Na avaliação de Camilo Onoda Caldas, diretor do Instituto Luiz Gama, a decisão do STF, caso seja pela descriminalização, pode colaborar para que “essa lógica de encarceramento contínuo não permaneça como está”. E poderia afetar, inclusive, de forma retroativa pessoas que foram punidas como traficantes devido ao porte de pequenas quantidades de drogas. Mas o advogado diz ser fundamental a Corte estabelecer critérios objetivos para distinção de usuários e traficantes. Caso isso não aconteça, o efeito pode ser parecido ao da mudança da lei em 2006, que pretendia reduzir a população carcerária, mas produziu o efeito contrário. “As nuances de cada caso podem levar os juízes a encontrar fundamentos que façam com que preconceitos com relação à população negra aflorem.”

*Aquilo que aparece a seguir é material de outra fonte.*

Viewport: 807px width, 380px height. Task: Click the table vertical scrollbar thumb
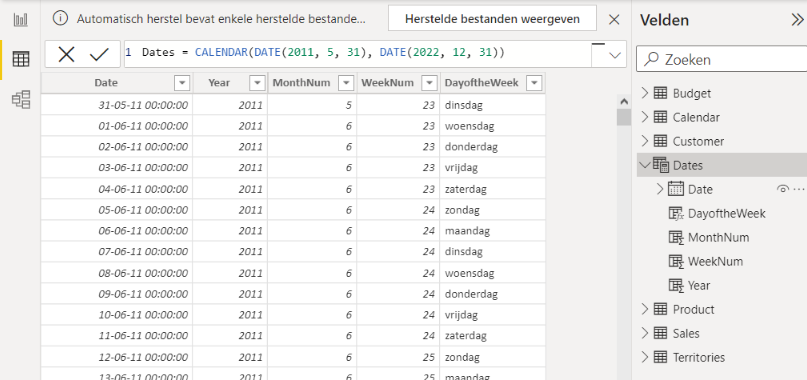tap(624, 117)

A advogada Carolina Diniz, da ONG Conectas, alerta, porém, para o risco de haver uma onda de flagrantes forjados caso o STF diferencie usuários de traficantes apenas pela quantidade de droga apreendida. “O trabalho de investigação precisa ser exigido por parte do Ministério Público, que tem a atribuição de fazer o controle externo da atividade policial.” A avaliação é compartilhada por Cristiano Maronna, secretário-executivo da Plataforma Brasileira de Política de Drogas e autor do livro Lei de Drogas Interpretada na Perspectiva da Liberdade (Contracorrente). “O STF precisa definir um standard probatório necessário para condenação por tráfico de drogas que respeite a presunção de inocência e a regra do ônus da prova. Para condenar alguém por tráfico, é preciso provar que a droga se destinava à finalidade mercantil, e não ao uso pessoal.” •

Publicado na edição n° 1262 de CartaCapital, em 07 de junho de 2023.